Saved data entries:
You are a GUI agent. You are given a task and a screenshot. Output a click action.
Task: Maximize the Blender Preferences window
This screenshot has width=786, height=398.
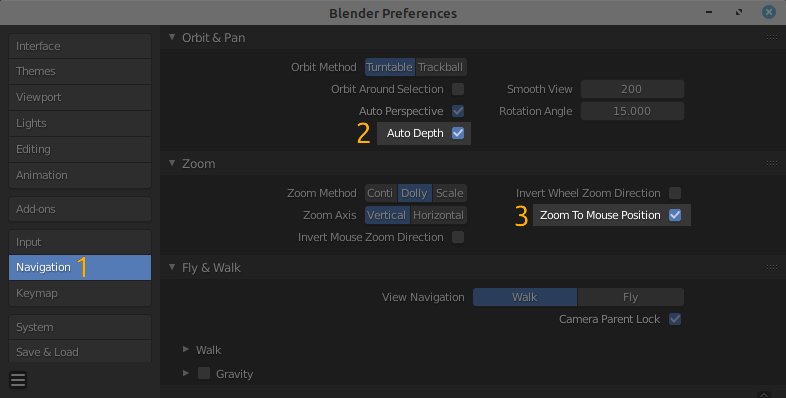(739, 12)
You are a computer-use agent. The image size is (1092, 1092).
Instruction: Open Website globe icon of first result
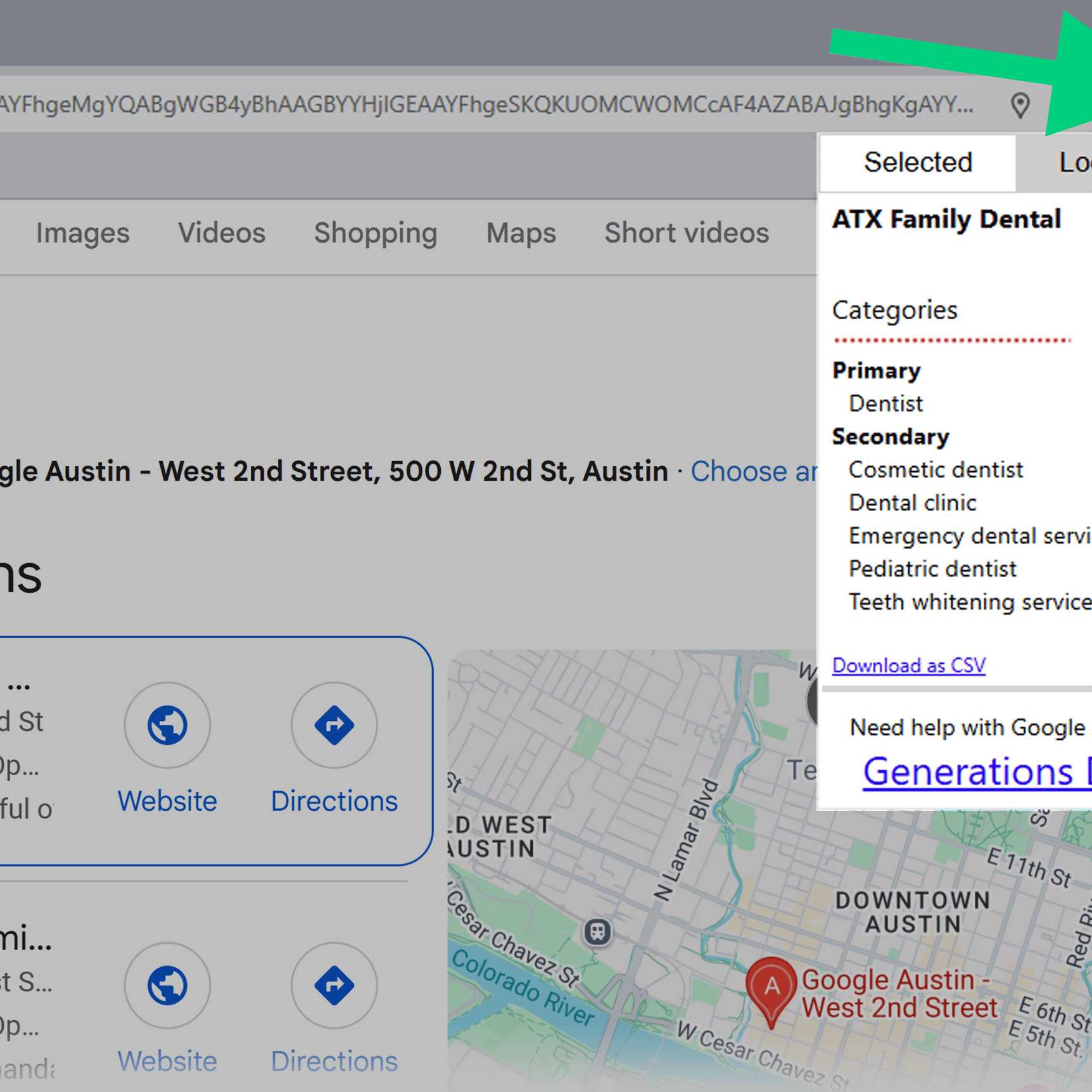[167, 725]
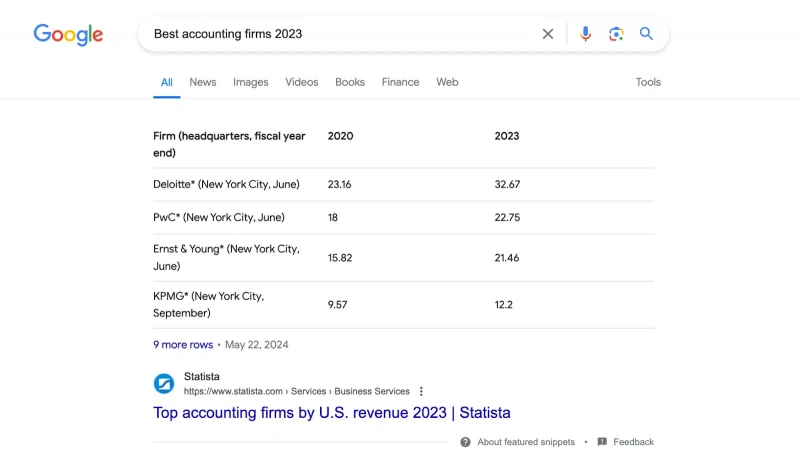
Task: Select the Videos tab
Action: (302, 82)
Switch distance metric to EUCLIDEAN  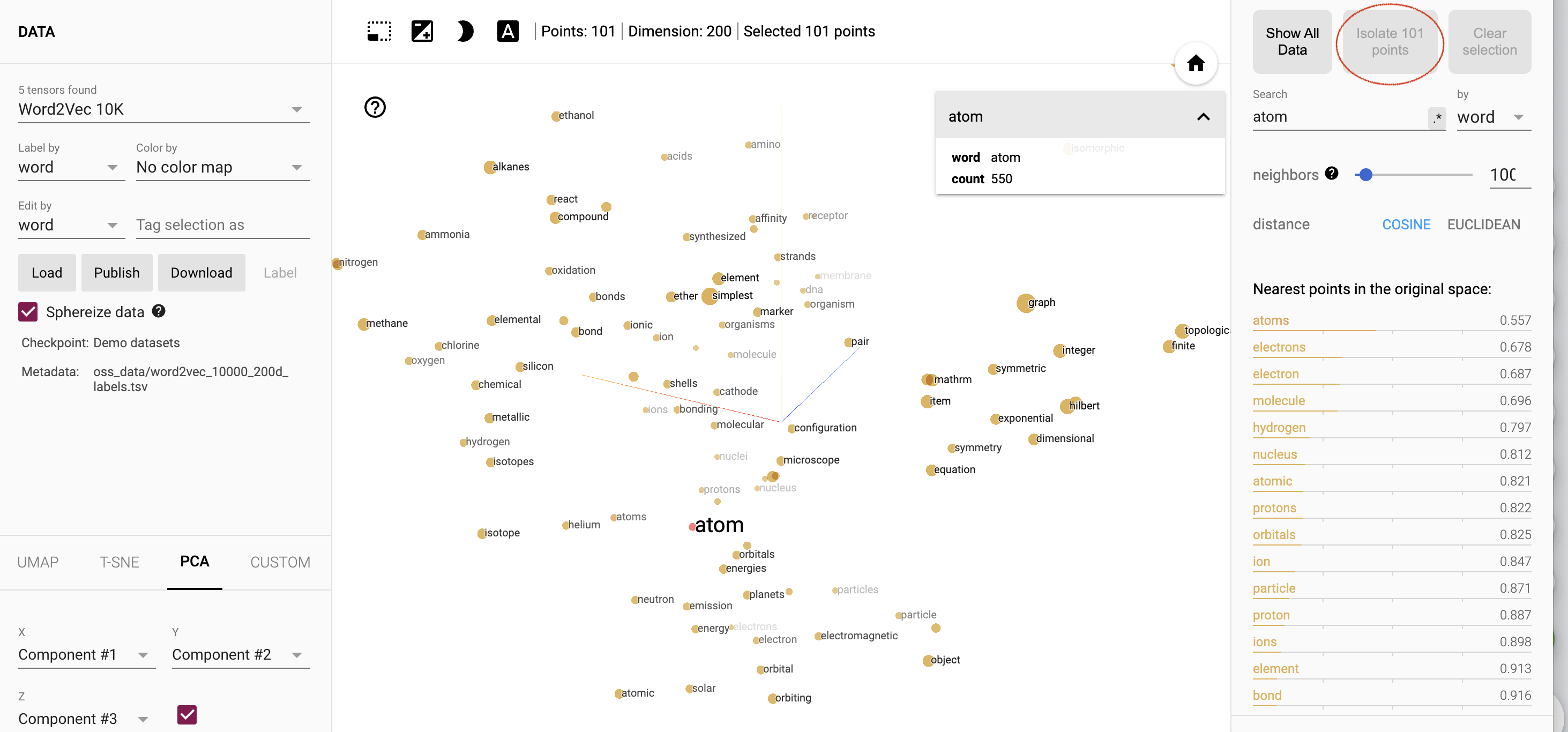(x=1484, y=223)
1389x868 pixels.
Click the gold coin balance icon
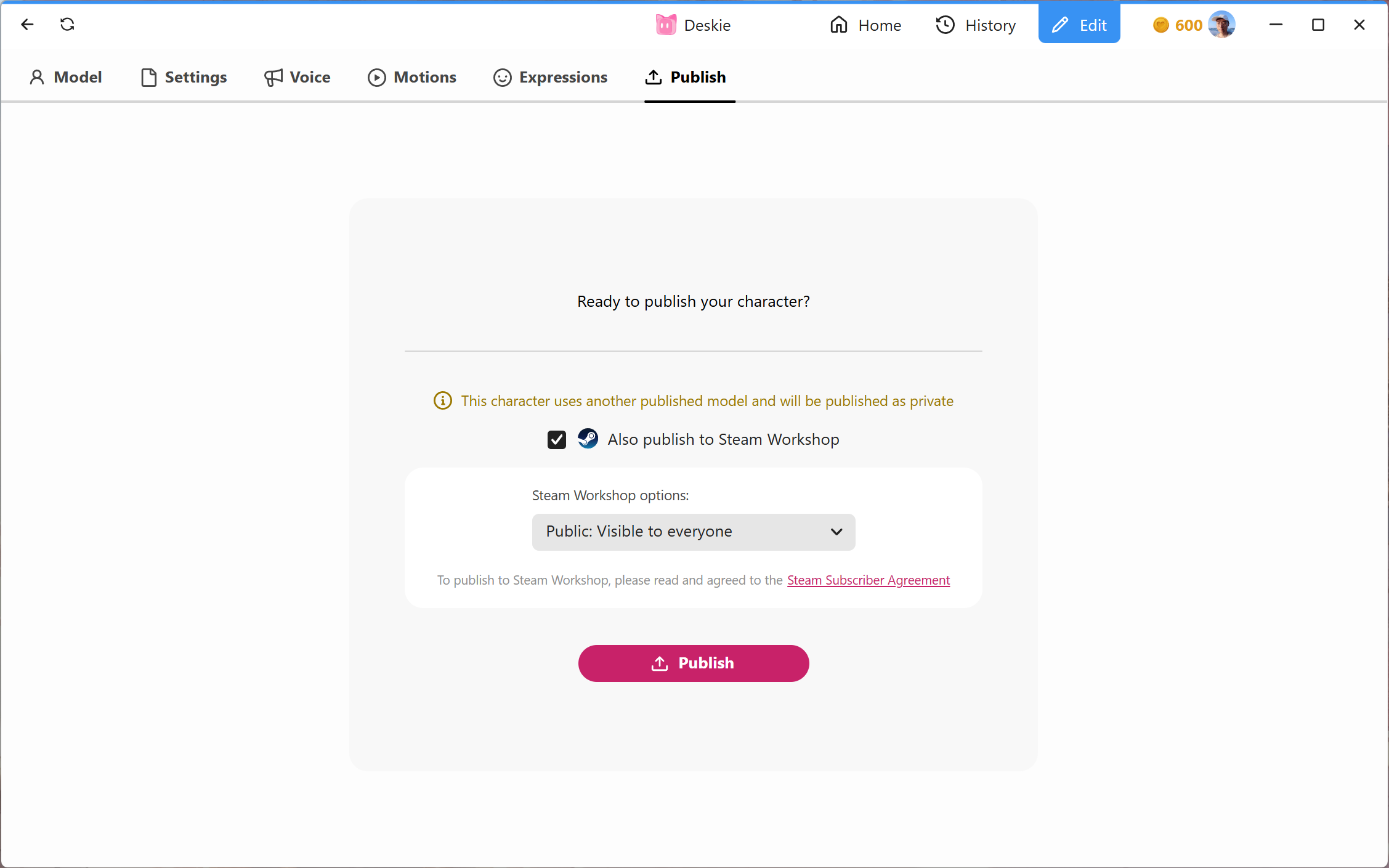pos(1161,25)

**What to work on:** Within the records, in how many lines does the string "agent" occur? Give the number and no other text.

**Exercise result:** 2